The much, much, much more concerning aspect of voice cloning technology is that it will be used to scam people on a massive scale.

Imagine you get a call at 4am from a loved one who tells you that they are in an emergency situation and had to borrow a phone to call you. The beg you to venmo some money to a stranger's account so that they can get their car fixed/get a plane ticket/pay someone back for giving them a lift/etc.

You recognize your loved one's voice. They can respond to your questions (because chatbot AI). They know details about your life (because social media). It's the middle of the night. You're scared and not thinking clearly.

This technology all exists TODAY. In 10 or 20 years it'll be so terrifyingly sophisticated, even the most wary people will be vulnerable to it.

[–] [email protected] 6 points 1 year ago (8 children)

Easy peasy.
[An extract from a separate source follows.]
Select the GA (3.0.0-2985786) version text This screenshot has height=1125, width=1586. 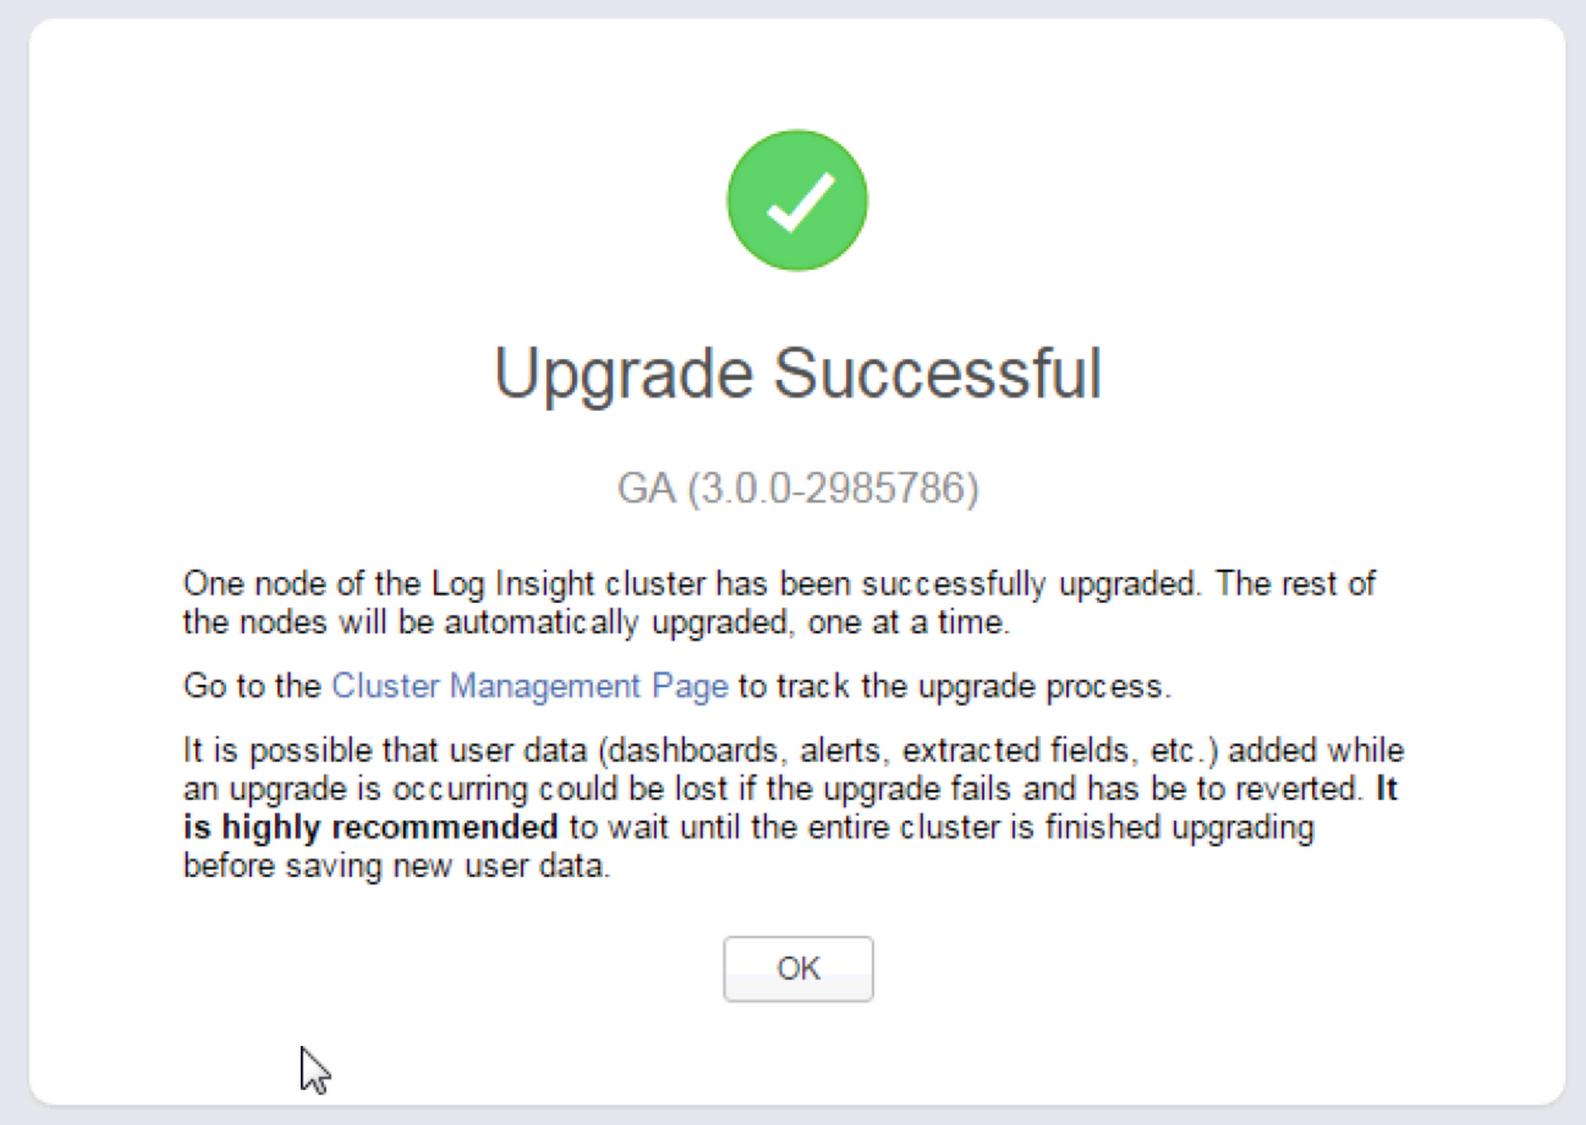(x=797, y=488)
Tell them okay. Then hang up, proceed to call that loved one using your record of his /her number. Confirm.

[–] Its_not_Dave 5 points 1 year ago (4 children)

In the referenced scenario they had to borrow a phone to call you.
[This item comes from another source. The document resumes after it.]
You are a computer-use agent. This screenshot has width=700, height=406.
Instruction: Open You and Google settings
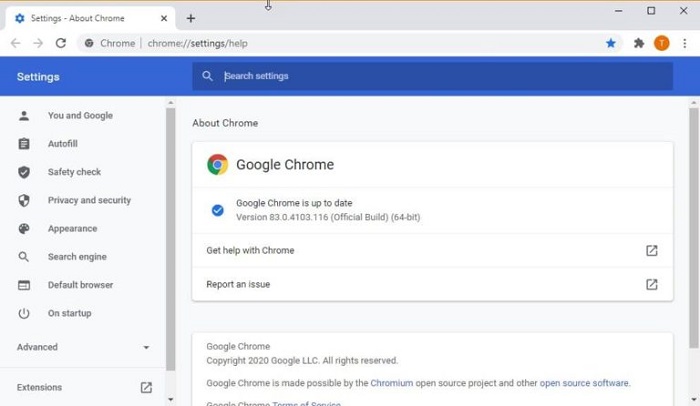click(x=80, y=115)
Presumably their phone is out of battery, broken, stolen, or they're in another country without service.

[–] FlexibleToast 14 points 1 year ago (1 children)

So that means the "real" person definitely won't answer their phone right? That all is useful for trying to confirm someone is who they say they are.

[–] [email protected] 5 points 1 year ago (1 children)

Yeah it has the flaw that at that hour the real person might not answer tough... (If they shutdown the phone or mute it or whatever). But yeah that is the common approach.

[–] FlexibleToast 6 points 1 year ago

It's not perfect, but it's something.

[–] [email protected] 4 points 1 year ago

Deviant had this fascinating/awful video about this kind of situation: https://www.youtube.com/watch?v=6ihrGNGesfI

Here is a (really) top infosec expert saying that when someone you know is in jail, you absolutely have to turn off all your call filtering and spam filtering, because who knows what shitty system the facility they've been moved to today is using to route calls.

[–] [email protected] 3 points 1 year ago

Well since it's a scam, it means that the phone is really not broken or out of commission.

Not readily believing anything you hear from something that is unusual or out of the ordinary will save you in the future.

Call just to check. If the phone is unreachable, call someone close to that person, a wife, a son /daughter. Just think. If they have a wife or kids, why call you in the first place.

Sometimes it's good to be not overly trusting.